The Inference Backend Shim

inference.py provides a unified interface that routes model calls to either Ollama (default) or vLLM, using the same call signature throughout the codebase:

from inference import OllamaLike

client = OllamaLike()  # reads INFERENCE_BACKEND env var
response = client.chat(
    model="pi-qwen-32b",
    messages=[{"role": "user", "content": prompt}],
    options={"temperature": 0.3, "num_predict": 4096}
)
content = response["message"]["content"]
tokens  = response["usage"]["total_tokens"]

When INFERENCE_BACKEND=vllm, the shim remaps model names via VLLM_MODEL_MAP and translates the Ollama response format to match what the rest of the harness expects. The harness code never checks which backend is running.

vLLM Setup (GPU-Limited Systems)

For systems where the 32B model is too large for Ollama (requires ~20 GB unified RAM+VRAM), vLLM with AWQ int4 quantization reduces the memory footprint to ~9.4 GB:

# In WSL2 Ubuntu:
vllm serve Qwen/Qwen2.5-14B-Instruct-AWQ \
  --dtype half --quantization awq_marlin \
  --max-model-len 8192 \
  --enable-prefix-caching \
  --gpu-memory-utilization 0.90

Then in .env:

INFERENCE_BACKEND=vllm
VLLM_BASE_URL=http://localhost:8000/v1
VLLM_MODEL_MAP={"pi-qwen-32b":"Qwen/Qwen2.5-14B-Instruct-AWQ"}

The model map is how a single physical model serves multiple logical roles — pi-qwen-32b in the harness code becomes Qwen/Qwen2.5-14B-Instruct-AWQ on the vLLM server.
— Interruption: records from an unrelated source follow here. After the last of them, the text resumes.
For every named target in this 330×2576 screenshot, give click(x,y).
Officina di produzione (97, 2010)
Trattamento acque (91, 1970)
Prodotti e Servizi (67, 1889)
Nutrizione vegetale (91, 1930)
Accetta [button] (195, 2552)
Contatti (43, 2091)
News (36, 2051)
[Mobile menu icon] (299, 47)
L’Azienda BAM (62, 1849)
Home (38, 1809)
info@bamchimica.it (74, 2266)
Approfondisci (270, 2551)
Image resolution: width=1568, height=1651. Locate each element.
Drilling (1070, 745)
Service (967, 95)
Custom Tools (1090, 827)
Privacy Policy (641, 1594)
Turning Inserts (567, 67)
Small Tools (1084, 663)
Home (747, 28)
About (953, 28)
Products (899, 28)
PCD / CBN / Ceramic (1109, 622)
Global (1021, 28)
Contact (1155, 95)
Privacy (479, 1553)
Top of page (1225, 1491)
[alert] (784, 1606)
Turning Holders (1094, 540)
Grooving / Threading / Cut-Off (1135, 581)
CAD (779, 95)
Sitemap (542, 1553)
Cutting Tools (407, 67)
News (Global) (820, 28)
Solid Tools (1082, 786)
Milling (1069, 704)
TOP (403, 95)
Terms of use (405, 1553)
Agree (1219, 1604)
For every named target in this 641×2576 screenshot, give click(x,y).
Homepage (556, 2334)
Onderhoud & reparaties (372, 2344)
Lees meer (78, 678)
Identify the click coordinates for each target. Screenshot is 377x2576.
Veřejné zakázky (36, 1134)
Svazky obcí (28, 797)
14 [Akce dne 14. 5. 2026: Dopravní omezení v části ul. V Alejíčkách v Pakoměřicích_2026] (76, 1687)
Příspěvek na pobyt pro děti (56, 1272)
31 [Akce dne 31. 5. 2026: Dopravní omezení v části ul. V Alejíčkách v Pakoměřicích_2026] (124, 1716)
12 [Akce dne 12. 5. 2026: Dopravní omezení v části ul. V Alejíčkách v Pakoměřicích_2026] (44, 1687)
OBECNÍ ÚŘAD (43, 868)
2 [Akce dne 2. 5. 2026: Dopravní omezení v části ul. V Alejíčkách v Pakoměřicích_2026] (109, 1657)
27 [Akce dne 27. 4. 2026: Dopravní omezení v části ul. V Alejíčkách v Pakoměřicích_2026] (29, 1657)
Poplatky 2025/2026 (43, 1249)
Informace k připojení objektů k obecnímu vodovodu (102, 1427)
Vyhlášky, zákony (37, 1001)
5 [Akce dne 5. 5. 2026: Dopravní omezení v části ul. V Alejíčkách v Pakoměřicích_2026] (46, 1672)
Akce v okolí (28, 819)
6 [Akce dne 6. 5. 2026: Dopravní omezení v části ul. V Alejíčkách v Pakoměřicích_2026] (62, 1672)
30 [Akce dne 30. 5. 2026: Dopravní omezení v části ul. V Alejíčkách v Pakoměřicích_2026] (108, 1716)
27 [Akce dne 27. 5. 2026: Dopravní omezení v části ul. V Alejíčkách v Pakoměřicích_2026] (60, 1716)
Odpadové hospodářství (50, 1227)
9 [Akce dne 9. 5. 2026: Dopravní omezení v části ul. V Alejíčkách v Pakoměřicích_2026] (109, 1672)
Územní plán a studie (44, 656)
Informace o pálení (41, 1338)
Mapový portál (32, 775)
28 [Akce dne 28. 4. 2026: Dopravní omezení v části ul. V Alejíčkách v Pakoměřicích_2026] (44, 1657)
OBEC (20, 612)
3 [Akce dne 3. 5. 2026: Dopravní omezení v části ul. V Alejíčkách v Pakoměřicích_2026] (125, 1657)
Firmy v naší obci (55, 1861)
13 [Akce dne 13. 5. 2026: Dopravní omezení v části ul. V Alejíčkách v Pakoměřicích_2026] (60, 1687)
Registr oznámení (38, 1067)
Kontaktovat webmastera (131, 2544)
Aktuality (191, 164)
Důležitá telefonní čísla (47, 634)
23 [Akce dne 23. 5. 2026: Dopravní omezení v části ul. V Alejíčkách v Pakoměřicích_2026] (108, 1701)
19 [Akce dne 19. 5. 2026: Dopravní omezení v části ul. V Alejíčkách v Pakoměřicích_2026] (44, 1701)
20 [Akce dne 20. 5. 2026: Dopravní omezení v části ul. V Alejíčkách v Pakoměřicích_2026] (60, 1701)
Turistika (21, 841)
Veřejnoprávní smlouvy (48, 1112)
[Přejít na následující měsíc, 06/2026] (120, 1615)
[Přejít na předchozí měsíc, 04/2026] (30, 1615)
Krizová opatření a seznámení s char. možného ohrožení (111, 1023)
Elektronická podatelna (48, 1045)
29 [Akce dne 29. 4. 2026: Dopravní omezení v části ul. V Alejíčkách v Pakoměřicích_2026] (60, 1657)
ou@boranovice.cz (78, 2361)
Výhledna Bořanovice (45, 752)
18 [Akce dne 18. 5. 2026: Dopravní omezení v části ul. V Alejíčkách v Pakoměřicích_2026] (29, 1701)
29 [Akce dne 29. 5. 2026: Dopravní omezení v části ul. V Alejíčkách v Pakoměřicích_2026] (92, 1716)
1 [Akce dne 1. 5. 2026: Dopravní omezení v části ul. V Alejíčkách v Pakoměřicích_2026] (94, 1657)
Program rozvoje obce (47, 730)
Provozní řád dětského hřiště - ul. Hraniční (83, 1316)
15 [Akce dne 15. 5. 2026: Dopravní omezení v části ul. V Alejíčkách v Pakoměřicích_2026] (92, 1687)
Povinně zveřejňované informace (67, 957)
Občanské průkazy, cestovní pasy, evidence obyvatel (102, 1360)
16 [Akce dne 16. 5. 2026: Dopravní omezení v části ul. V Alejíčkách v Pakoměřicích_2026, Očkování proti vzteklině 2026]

The harness never sees the underlying model name.

Configuration via Environment Variables

All model role assignments are configurable without code changes:

# Override producer
export HARNESS_PRODUCER_MODEL=mistral-small3.1:24b

# Override evaluator
export WIGGUM_EVALUATOR_MODEL=phi4:14b

# Override planner/compressor
export PLANNER_MODEL=qwen2.5:7b
export COMPRESS_MODEL=qwen2.5:7b   # can differ from planner

# Switch inference backend
export INFERENCE_BACKEND=vllm

This is what "build for deletion" looks like in practice: any model in any role can be replaced with a single environment variable change. The harness does not hardcode model names in business logic.